The ear-numbing whine of ready-to-die high-pressure sodium streetlights will be a thing of the past in Manhattan when the Office for Visual Interaction (OVI) and engineer Werner Sobek roll out their LED streetlight prototype. The light source is a single line of high-flux LEDs, amplified and directed by custom-molded lenses. Because high-flux LEDs were new to the market when the prototype was designed, OVI conducted extensive testing to ensure that the light levels would meet New York City code. The prototype uses 50 percent less energy than the existing streetlights, and because LED technology changes so rapidly, the modular design of the housing allows for the installation of new and improved LEDs.
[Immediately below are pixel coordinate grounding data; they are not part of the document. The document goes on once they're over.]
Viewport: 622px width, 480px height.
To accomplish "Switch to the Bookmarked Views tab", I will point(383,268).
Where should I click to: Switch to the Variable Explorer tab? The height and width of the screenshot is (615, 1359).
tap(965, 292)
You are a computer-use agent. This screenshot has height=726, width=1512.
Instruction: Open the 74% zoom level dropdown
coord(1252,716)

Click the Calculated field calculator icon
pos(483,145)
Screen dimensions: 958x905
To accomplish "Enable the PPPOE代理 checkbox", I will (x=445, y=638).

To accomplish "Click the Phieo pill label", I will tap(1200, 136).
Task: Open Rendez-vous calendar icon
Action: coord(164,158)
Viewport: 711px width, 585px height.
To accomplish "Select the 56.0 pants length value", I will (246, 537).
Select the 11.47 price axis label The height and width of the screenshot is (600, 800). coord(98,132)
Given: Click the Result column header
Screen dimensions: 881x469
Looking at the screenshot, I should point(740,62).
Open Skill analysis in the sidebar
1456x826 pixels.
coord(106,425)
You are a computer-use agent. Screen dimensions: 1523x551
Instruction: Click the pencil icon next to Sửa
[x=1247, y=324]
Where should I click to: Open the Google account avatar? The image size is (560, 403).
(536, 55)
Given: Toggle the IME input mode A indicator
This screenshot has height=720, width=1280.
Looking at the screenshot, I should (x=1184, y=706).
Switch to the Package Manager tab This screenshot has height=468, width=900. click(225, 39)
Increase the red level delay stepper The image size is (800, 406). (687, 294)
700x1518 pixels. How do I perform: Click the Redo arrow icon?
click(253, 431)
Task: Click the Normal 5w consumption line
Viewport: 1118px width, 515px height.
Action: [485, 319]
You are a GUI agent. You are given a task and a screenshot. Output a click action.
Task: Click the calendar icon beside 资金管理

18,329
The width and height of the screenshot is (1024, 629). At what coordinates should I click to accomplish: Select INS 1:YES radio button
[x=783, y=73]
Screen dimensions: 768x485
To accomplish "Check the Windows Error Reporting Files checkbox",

The prototype is the result of the second of two competitions held by New York City. The streetlight’s form emerged in the first competition, won by a team that included OVI and Sobek, and was led by New York–based architect Thomas Phifer and Partners. For the second competition, to develop a prototype, OVI and Sobek were the only entrants. Phifer is contracted separately to oversee aesthetic changes during the prototyping phase. Despite this slightly tangled project history, the jury focused its praise on the harmony between design and engineering: “The form seemed purposeful,” John Ronan said, “a nice integration of form and technology.”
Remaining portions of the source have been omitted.